[What the task asks] Scan the listing below and copy every line holding "will".

[Records provided]
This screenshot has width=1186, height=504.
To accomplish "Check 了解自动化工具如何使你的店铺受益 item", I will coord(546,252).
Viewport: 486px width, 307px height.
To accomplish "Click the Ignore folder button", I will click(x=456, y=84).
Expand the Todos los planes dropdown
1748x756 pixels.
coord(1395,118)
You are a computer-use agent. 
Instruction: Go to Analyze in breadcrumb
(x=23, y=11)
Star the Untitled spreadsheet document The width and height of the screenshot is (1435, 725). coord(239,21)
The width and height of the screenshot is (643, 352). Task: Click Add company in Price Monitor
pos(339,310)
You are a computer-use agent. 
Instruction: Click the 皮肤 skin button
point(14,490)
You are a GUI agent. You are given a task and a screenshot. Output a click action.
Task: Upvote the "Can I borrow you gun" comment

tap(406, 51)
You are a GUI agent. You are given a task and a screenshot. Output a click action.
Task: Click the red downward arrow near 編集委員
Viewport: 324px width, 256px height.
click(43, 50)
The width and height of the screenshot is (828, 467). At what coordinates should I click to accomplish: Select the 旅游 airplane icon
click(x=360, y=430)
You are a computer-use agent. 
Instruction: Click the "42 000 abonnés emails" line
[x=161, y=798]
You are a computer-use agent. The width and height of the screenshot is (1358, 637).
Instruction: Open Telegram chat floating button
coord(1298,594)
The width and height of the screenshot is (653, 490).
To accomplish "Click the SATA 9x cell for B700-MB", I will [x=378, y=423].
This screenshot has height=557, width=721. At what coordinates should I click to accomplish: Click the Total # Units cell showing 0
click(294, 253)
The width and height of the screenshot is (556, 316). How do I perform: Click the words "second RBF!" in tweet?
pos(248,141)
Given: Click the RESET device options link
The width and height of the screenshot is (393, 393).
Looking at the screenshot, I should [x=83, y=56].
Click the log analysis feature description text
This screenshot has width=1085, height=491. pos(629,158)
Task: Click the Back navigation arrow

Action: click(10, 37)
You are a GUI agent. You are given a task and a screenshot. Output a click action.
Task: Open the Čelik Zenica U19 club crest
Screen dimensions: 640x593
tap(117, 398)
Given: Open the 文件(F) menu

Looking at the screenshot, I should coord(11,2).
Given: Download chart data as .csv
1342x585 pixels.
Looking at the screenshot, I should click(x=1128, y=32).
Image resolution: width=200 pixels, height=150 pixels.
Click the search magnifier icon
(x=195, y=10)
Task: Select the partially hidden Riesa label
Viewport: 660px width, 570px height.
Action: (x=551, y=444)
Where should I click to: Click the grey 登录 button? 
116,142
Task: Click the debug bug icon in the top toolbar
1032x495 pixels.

[Result of the exercise]
To accomplish "Check 了解自动化工具如何使你的店铺受益 item", I will coord(546,252).
To accomplish "Click the Ignore folder button", I will click(x=456, y=84).
To accomplish "Click the SATA 9x cell for B700-MB", I will [x=378, y=423].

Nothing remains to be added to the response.